In two recent posts about public recreation facility design, I wrote about planning for food and beverage service and aquatics mechanical/chemical rooms. Both are common building components that often get overlooked in the early design phase. That said, while not all facilities offer food/beverage or aquatics amenities, it seems every facility always could use more storage space. So why do so many buildings fall short with storage?
After almost 30 years of designing public recreation centers, I suspect that I have yet to make a storage room large enough. I don’t believe that’s even possible. But I can at least help facility operators get off on the right foot by not losing storage space before they have it in the first place.
Inevitably, storage is the one component of a project that gets chipped away at in just about every phase, which is why it’s imperative to evaluate how much storage will be required for each individual space and then bake it into the facility’s space program. Be honest, because your space program almost never expands throughout the course of a project; the opposite usually happens. So if you don’t start off with enough storage, you’re definitely not going to end up with enough storage. Storage must be protected during the entire process.

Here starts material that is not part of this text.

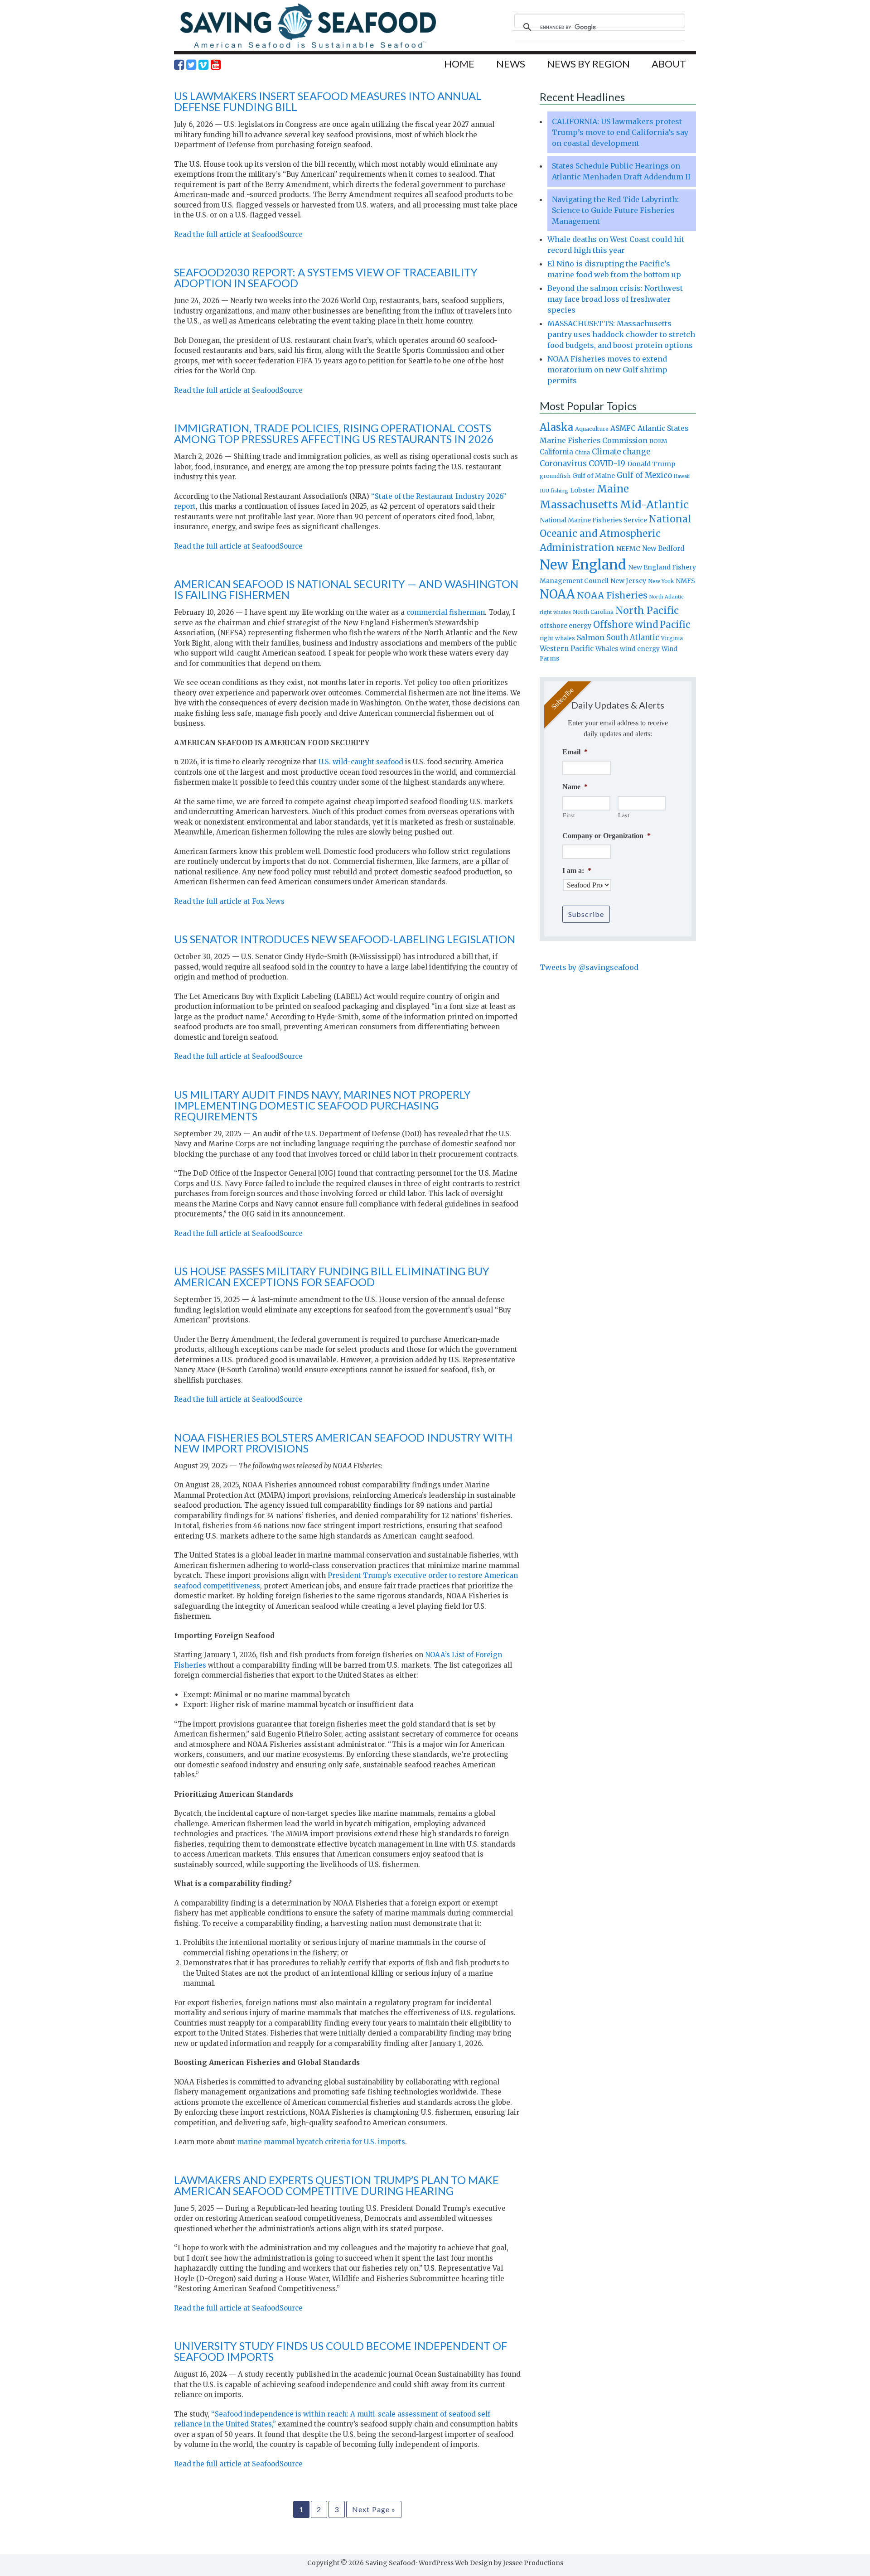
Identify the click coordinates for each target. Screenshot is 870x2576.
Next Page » (374, 2509)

This means taking a serious look at each space and asking how much storage it needs. How much fitness room storage do you need? How much gym space storage do you need? How much multipurpose room storage do you need? Ultimately, the best solution is to place storage rooms adjacent to (or as part of) the spaces that will use them. In other words, avoid only creating a large central storage space somewhere in the building. I’ve even visited some recreation centers in which the storage space is desperately located in the attic, accessible only by ladders.
Don’t hesitate to bring in programmers, facility maintenance staff and other stakeholders early on to help determine the maximum and minimum amounts of storage space required. From there, if storage needs to be reduced along the way, you will at least have baseline parameters within which to work.
While bulk storage spaces affiliated with large programming areas such as gymnasiums and sometimes natatoriums are easier to justify, the real challenge can come in defending storage for smaller multipurpose spaces. In those areas, having easy access to tables, chairs, exercise equipment, and data and electrical racks is vital. Those spaces need wide doors, adequate turning radiuses and perhaps two-way access — with one set of doors accessible from inside the room and another set accessible via a hallway wall. This allows staff to enter storage areas at any time, regardless of whether an activity is taking place inside the main room.
The double door on the right goes to the meeting side and a door to the corridor is on the left. Doors are both on one side of room to maximize storage space, and the corridor door allows storage to be changed among storage rooms without disturbing the meeting room.
My advice? If plans for, say, a 1,600-square-foot group exercise room with 200 square feet of dedicated storage need to be trimmed for budgetary or other reasons, the room should be downsized to 1,400 square feet instead of reducing (or even eliminating) storage space. That’s not a dramatic overall size difference, and patrons likely will be unaffected. But you will regret having given up that storage space.
It’s worth taking a cue or two from Parks & Recreation Department officials for the City of Deer Park, Texas, who remained steadfast in their commitment to building a new facility with enough storage for today and the future. The 66,000-square-foot Dow Active Complex (which, in the spirit of full disclosure, my firm designed) opened in August and has elicited “Ooos” and “Aaaahs” of envy when parks and recreation colleagues from around the state tour the facility.
A large meeting room that is divisible into up to three rooms, each with double doors leading to large storage rooms.
“From the beginning, we knew that storage space was a must,” says Jacob Zuniga, assistant director of parks and recreation for Deer Park. “After touring almost a dozen recreation centers, the feedback we constantly received was that the need for more storage was always something others wished they had done differently. So, we looked at storage as being a high priority.”
Indeed, during the design phase, plans needed to be adjusted from two buildings to one, and discussions ensued about reducing some of the initial storage spaces. But because all programming spaces were intended to be multifunctional, appropriate storage needed to be allocated. And in the end, that storage was protected.
“In the span of a day, you could have a yoga class, a lunch meeting, an after-school program and then another fitness class all in the same space,” Zuniga adds. “Being able to store tables, chairs, AV equipment, program supplies, fitness supplies and basic cleaning supplies all in one space with easy access allows us to maximize programing.”
Storage is not sexy; in fact, it joins laundry as some of the most common non-public-facing spaces that tend to get shortchanged somewhere in the middle of planning, design or even construction. The reality is that without adequate storage space, programming likely will not function properly.
I’ll give Zuniga at the Dow Active Complex the final word on this topic: “Storage is like a Swiss Army knife: The more functionally you can plan for in storage, the more effective your programming spaces will be — no matter what is going on.”